> _Task directions_
Would you set down every entry again, exactly as written?

Supplied information Start Marker

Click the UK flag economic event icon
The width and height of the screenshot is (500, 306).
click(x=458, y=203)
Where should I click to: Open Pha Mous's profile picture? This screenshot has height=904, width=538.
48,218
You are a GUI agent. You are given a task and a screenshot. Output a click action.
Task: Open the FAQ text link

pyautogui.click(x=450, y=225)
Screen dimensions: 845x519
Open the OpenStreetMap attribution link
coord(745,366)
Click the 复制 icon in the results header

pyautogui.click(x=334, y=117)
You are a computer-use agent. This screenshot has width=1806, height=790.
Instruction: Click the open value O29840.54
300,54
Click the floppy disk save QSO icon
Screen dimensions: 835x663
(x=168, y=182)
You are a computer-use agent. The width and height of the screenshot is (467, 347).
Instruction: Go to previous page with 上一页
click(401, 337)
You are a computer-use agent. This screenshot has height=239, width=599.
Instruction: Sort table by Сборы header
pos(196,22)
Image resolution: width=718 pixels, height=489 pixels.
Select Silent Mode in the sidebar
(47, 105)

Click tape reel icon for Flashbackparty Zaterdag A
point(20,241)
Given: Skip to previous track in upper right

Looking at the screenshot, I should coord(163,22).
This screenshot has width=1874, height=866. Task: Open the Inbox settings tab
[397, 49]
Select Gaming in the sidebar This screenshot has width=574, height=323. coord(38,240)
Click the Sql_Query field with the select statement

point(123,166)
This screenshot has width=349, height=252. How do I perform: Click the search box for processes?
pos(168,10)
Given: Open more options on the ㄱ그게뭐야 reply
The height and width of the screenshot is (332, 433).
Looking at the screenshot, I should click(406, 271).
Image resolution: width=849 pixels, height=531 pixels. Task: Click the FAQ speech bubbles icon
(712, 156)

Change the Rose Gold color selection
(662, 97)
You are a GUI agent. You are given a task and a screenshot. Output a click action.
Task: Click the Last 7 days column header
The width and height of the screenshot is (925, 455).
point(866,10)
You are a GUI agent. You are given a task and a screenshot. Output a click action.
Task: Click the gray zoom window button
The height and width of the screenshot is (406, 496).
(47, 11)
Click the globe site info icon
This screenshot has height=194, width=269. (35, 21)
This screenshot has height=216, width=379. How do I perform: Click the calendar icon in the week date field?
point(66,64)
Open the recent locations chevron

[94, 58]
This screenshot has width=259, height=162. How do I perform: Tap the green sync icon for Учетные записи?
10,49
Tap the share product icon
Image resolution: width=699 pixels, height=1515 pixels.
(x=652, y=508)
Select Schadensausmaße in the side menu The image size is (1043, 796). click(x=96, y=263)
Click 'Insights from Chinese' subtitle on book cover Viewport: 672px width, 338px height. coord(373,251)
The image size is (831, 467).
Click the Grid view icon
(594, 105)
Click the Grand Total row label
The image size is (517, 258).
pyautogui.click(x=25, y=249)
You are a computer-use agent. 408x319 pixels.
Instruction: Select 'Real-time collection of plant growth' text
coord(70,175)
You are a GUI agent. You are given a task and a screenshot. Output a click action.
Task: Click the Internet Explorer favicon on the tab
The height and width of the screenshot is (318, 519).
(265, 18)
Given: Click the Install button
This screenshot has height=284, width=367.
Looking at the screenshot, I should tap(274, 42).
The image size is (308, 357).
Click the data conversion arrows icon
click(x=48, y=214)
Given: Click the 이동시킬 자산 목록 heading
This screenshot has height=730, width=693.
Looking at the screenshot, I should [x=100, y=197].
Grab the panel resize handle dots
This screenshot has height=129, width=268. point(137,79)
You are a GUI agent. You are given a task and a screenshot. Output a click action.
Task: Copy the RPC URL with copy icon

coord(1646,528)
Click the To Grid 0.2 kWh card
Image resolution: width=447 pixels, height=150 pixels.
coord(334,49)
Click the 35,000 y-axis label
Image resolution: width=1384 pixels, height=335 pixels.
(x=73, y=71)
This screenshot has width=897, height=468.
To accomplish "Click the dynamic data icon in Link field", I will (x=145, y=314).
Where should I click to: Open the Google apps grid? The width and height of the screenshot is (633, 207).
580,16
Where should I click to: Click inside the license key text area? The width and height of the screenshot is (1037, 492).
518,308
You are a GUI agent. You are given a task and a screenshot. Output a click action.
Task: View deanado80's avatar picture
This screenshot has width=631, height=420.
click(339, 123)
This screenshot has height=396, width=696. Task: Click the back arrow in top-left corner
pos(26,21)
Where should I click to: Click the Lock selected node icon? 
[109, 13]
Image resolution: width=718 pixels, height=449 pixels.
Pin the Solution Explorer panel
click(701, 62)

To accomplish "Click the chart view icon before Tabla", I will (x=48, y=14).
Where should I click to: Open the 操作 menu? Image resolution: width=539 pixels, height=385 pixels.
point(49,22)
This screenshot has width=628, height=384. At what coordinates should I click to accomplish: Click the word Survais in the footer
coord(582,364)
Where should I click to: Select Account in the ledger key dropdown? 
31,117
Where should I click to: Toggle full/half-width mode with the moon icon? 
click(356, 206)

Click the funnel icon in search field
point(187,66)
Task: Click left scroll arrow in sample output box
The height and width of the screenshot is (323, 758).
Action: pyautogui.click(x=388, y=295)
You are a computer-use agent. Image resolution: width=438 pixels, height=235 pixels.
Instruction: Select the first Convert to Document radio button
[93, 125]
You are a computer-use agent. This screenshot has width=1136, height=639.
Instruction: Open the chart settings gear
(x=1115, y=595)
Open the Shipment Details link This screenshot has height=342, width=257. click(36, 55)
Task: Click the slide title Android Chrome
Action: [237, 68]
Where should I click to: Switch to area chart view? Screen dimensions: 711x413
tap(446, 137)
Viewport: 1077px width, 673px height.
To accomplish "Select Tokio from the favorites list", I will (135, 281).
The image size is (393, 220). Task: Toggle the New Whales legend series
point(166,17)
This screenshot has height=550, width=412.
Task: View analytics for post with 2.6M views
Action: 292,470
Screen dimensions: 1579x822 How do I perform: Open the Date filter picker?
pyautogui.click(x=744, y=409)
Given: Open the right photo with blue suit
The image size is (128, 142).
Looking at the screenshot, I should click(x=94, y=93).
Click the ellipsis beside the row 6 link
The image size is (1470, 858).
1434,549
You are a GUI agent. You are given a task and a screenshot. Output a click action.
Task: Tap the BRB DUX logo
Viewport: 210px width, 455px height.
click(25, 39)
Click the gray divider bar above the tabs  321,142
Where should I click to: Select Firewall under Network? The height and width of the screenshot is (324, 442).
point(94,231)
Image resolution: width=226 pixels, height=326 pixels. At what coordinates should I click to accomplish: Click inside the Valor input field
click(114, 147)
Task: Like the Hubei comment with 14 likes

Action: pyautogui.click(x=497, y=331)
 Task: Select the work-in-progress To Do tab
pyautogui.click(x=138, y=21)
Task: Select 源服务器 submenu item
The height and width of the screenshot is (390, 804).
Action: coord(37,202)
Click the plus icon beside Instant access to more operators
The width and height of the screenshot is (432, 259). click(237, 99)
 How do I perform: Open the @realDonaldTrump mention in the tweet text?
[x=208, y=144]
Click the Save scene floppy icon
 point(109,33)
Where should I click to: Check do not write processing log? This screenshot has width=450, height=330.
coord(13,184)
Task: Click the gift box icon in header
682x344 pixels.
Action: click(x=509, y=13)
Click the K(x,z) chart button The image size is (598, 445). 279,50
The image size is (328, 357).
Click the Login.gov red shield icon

Supplied information End Marker

> _Solution for this task_
Click the UK flag economic event icon
The width and height of the screenshot is (500, 306).
click(x=458, y=203)
Where should I click to: Open Pha Mous's profile picture? This screenshot has height=904, width=538.
48,218
You are a GUI agent. You are given a task and a screenshot. Output a click action.
Task: Open the FAQ text link

pyautogui.click(x=450, y=225)
Screen dimensions: 845x519
Open the OpenStreetMap attribution link
coord(745,366)
Click the 复制 icon in the results header

pyautogui.click(x=334, y=117)
You are a computer-use agent. This screenshot has width=1806, height=790.
Instruction: Click the open value O29840.54
300,54
Click the floppy disk save QSO icon
Screen dimensions: 835x663
(x=168, y=182)
You are a computer-use agent. The width and height of the screenshot is (467, 347).
Instruction: Go to previous page with 上一页
click(401, 337)
You are a computer-use agent. This screenshot has height=239, width=599.
Instruction: Sort table by Сборы header
pos(196,22)
Image resolution: width=718 pixels, height=489 pixels.
Select Silent Mode in the sidebar
(47, 105)

Click tape reel icon for Flashbackparty Zaterdag A
point(20,241)
Given: Skip to previous track in upper right

Looking at the screenshot, I should coord(163,22).
This screenshot has width=1874, height=866. Task: Open the Inbox settings tab
[397, 49]
Select Gaming in the sidebar This screenshot has width=574, height=323. coord(38,240)
Click the Sql_Query field with the select statement

point(123,166)
This screenshot has width=349, height=252. How do I perform: Click the search box for processes?
pos(168,10)
Given: Open more options on the ㄱ그게뭐야 reply
The height and width of the screenshot is (332, 433).
Looking at the screenshot, I should click(406, 271).
Image resolution: width=849 pixels, height=531 pixels. Task: Click the FAQ speech bubbles icon
(712, 156)

Change the Rose Gold color selection
(662, 97)
You are a GUI agent. You are given a task and a screenshot. Output a click action.
Task: Click the Last 7 days column header
The width and height of the screenshot is (925, 455).
point(866,10)
You are a GUI agent. You are given a task and a screenshot. Output a click action.
Task: Click the gray zoom window button
The height and width of the screenshot is (406, 496).
(47, 11)
Click the globe site info icon
This screenshot has height=194, width=269. (35, 21)
This screenshot has height=216, width=379. How do I perform: Click the calendar icon in the week date field?
point(66,64)
Open the recent locations chevron

[94, 58]
This screenshot has width=259, height=162. How do I perform: Tap the green sync icon for Учетные записи?
10,49
Tap the share product icon
Image resolution: width=699 pixels, height=1515 pixels.
(x=652, y=508)
Select Schadensausmaße in the side menu The image size is (1043, 796). click(x=96, y=263)
Click 'Insights from Chinese' subtitle on book cover Viewport: 672px width, 338px height. coord(373,251)
The image size is (831, 467).
Click the Grid view icon
(594, 105)
Click the Grand Total row label
The image size is (517, 258).
pyautogui.click(x=25, y=249)
You are a computer-use agent. 408x319 pixels.
Instruction: Select 'Real-time collection of plant growth' text
coord(70,175)
You are a GUI agent. You are given a task and a screenshot. Output a click action.
Task: Click the Internet Explorer favicon on the tab
The height and width of the screenshot is (318, 519).
(265, 18)
Given: Click the Install button
This screenshot has height=284, width=367.
Looking at the screenshot, I should tap(274, 42).
The image size is (308, 357).
Click the data conversion arrows icon
click(x=48, y=214)
Given: Click the 이동시킬 자산 목록 heading
This screenshot has height=730, width=693.
Looking at the screenshot, I should [x=100, y=197].
Grab the panel resize handle dots
This screenshot has height=129, width=268. point(137,79)
You are a GUI agent. You are given a task and a screenshot. Output a click action.
Task: Copy the RPC URL with copy icon

coord(1646,528)
Click the To Grid 0.2 kWh card
Image resolution: width=447 pixels, height=150 pixels.
coord(334,49)
Click the 35,000 y-axis label
Image resolution: width=1384 pixels, height=335 pixels.
(x=73, y=71)
This screenshot has width=897, height=468.
To accomplish "Click the dynamic data icon in Link field", I will (x=145, y=314).
Where should I click to: Open the Google apps grid? The width and height of the screenshot is (633, 207).
580,16
Where should I click to: Click inside the license key text area? The width and height of the screenshot is (1037, 492).
518,308
You are a GUI agent. You are given a task and a screenshot. Output a click action.
Task: View deanado80's avatar picture
This screenshot has width=631, height=420.
click(339, 123)
This screenshot has height=396, width=696. Task: Click the back arrow in top-left corner
pos(26,21)
Where should I click to: Click the Lock selected node icon? 
[109, 13]
Image resolution: width=718 pixels, height=449 pixels.
Pin the Solution Explorer panel
click(701, 62)

To accomplish "Click the chart view icon before Tabla", I will (x=48, y=14).
Where should I click to: Open the 操作 menu? Image resolution: width=539 pixels, height=385 pixels.
point(49,22)
This screenshot has width=628, height=384. At what coordinates should I click to accomplish: Click the word Survais in the footer
coord(582,364)
Where should I click to: Select Account in the ledger key dropdown? 
31,117
Where should I click to: Toggle full/half-width mode with the moon icon? 
click(356, 206)

Click the funnel icon in search field
point(187,66)
Task: Click left scroll arrow in sample output box
The height and width of the screenshot is (323, 758).
Action: pyautogui.click(x=388, y=295)
You are a computer-use agent. Image resolution: width=438 pixels, height=235 pixels.
Instruction: Select the first Convert to Document radio button
[93, 125]
You are a computer-use agent. This screenshot has width=1136, height=639.
Instruction: Open the chart settings gear
(x=1115, y=595)
Open the Shipment Details link This screenshot has height=342, width=257. click(36, 55)
Task: Click the slide title Android Chrome
Action: [237, 68]
Where should I click to: Switch to area chart view? Screen dimensions: 711x413
tap(446, 137)
Viewport: 1077px width, 673px height.
To accomplish "Select Tokio from the favorites list", I will (135, 281).
The image size is (393, 220). Task: Toggle the New Whales legend series
point(166,17)
This screenshot has height=550, width=412.
Task: View analytics for post with 2.6M views
Action: 292,470
Screen dimensions: 1579x822 How do I perform: Open the Date filter picker?
pyautogui.click(x=744, y=409)
Given: Open the right photo with blue suit
The image size is (128, 142).
Looking at the screenshot, I should click(x=94, y=93).
Click the ellipsis beside the row 6 link
The image size is (1470, 858).
1434,549
You are a GUI agent. You are given a task and a screenshot. Output a click action.
Task: Tap the BRB DUX logo
Viewport: 210px width, 455px height.
click(25, 39)
Click the gray divider bar above the tabs  321,142
Where should I click to: Select Firewall under Network? The height and width of the screenshot is (324, 442).
point(94,231)
Image resolution: width=226 pixels, height=326 pixels. At what coordinates should I click to accomplish: Click inside the Valor input field
click(114, 147)
Task: Like the Hubei comment with 14 likes

Action: pyautogui.click(x=497, y=331)
 Task: Select the work-in-progress To Do tab
pyautogui.click(x=138, y=21)
Task: Select 源服务器 submenu item
The height and width of the screenshot is (390, 804).
Action: coord(37,202)
Click the plus icon beside Instant access to more operators
The width and height of the screenshot is (432, 259). click(237, 99)
 How do I perform: Open the @realDonaldTrump mention in the tweet text?
[x=208, y=144]
Click the Save scene floppy icon
 point(109,33)
Where should I click to: Check do not write processing log? This screenshot has width=450, height=330.
coord(13,184)
Task: Click the gift box icon in header
682x344 pixels.
Action: click(x=509, y=13)
Click the K(x,z) chart button The image size is (598, 445). 279,50
The image size is (328, 357).
Click the Login.gov red shield icon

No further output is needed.